[Aim]
Please count how many lines in the entries below contain the string "resolution". Give only the number.

[Start of Data provided]

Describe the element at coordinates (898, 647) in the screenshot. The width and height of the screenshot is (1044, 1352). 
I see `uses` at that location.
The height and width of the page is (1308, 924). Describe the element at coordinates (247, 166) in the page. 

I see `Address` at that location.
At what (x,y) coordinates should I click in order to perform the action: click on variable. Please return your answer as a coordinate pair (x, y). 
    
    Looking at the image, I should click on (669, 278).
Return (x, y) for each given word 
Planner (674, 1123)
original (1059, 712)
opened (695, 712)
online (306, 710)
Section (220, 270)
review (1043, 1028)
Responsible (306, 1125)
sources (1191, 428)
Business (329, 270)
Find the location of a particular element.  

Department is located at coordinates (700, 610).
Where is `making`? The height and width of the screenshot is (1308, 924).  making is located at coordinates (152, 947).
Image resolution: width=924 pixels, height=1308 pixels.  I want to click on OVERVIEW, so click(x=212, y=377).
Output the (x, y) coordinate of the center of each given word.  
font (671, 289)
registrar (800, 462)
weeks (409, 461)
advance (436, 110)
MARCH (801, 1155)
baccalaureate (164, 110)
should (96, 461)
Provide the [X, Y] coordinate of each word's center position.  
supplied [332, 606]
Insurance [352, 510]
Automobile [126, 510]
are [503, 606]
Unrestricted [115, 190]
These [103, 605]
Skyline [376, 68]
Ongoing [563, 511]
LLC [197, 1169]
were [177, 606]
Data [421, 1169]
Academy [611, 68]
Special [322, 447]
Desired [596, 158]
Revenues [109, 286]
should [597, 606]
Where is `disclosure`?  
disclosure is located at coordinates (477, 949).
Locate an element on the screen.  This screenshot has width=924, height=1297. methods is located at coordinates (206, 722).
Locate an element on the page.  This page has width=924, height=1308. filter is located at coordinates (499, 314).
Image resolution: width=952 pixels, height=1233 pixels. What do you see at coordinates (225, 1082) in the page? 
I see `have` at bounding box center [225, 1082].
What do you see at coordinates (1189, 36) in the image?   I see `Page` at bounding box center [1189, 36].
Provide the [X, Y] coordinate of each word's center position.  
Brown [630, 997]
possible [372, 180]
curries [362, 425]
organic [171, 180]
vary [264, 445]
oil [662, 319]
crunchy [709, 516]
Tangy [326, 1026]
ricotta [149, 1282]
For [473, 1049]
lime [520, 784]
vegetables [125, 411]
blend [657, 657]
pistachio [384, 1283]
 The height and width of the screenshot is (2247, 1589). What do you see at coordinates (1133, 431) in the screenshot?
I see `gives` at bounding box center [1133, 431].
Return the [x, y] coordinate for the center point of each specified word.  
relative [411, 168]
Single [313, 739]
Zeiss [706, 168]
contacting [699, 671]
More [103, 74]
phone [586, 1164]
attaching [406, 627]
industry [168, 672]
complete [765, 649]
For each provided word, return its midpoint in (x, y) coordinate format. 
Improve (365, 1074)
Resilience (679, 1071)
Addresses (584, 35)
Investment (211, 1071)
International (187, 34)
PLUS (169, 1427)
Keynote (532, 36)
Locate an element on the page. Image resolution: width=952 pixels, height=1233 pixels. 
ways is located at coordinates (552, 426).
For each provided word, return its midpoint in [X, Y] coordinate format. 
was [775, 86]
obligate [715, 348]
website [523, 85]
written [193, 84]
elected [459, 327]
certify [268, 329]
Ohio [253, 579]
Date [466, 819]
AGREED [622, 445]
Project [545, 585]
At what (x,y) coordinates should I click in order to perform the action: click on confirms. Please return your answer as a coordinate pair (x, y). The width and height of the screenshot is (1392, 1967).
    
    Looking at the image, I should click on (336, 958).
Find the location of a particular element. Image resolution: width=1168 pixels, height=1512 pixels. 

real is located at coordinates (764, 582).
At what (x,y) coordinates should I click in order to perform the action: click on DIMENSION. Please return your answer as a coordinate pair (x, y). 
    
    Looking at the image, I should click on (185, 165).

[End of Data provided]

[Finished answer]
4